# Tarea 1
Según el texto sobre la finca sinuana, ¿qué especies forestales introducidas se siembran en especial?
# Tarea 2
Reproduce del texto sobre la finca sinuana todo lo que va desde "Los bosques naturales" hasta "selva y cienaguera.".

# Texto de la página
_ _ _ _ _

En resumen, la vieja y pequeña finca sinuana provista de productos de pancoger (yuca, plátano, ñame, batata), maíz, arroz, frutales, árboles maderables, animales domésticos, plantas aromáticas, medicinales, hortalizas y ornamentales está a punto de desaparecer por varios factores. Mientras, en los últimos años cogen fuerza y se expanden los monocultivos. Dentro de estos está la siembra de forestales, en especial las especies introducidas de teca, acacia mangium y gmelina; los transgénicos como el algodón y el maíz; los agroindustriales como el cacao y el caucho y los agrocombustibles como la caña de azúcar y la palma aceitera.
Los bosques naturales son cada vez menos y gran parte de los humedales (ciénagas, pantanos, bajos) están desecados o próximos a desaparecer. La parcela campesina está fraccionándose o siendo absorbida por las grandes propiedades dedicadas a la ganadería extensiva o a los monocultivos.
La seguridad alimentaria y la gastronomía típica sinuana pasan por un mal momento desde hace algunos años con la reducción o desaparición de algunos productos básicos y especímenes representativos de las culturas riana, de selva y cienaguera.

_ _ _ _ _

# Datos proporcionados
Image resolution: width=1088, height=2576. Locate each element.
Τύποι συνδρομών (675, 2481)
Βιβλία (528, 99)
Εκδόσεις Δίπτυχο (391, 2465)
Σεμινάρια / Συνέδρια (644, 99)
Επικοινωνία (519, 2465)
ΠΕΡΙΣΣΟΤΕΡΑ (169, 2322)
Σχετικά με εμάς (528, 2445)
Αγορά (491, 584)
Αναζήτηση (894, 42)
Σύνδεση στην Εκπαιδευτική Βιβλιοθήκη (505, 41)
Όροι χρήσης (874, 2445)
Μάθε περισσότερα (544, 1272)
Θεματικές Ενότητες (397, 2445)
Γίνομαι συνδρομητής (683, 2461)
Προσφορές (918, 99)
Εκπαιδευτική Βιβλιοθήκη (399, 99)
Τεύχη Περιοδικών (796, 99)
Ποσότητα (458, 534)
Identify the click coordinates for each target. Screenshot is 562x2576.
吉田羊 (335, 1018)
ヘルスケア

_ _ _ _ _

# Respuesta 1
La teca, la acacia mangium y la gmelina.

# Respuesta 2
Los bosques naturales son cada vez menos y gran parte de los humedales (ciénagas, pantanos, bajos) están desecados o próximos a desaparecer. La parcela campesina está fraccionándose o siendo absorbida por las grandes propiedades dedicadas a la ganadería extensiva o a los monocultivos.
La seguridad alimentaria y la gastronomía típica sinuana pasan por un mal momento desde hace algunos años con la reducción o desaparición de algunos productos básicos y especímenes representativos de las culturas riana, de selva y cienaguera.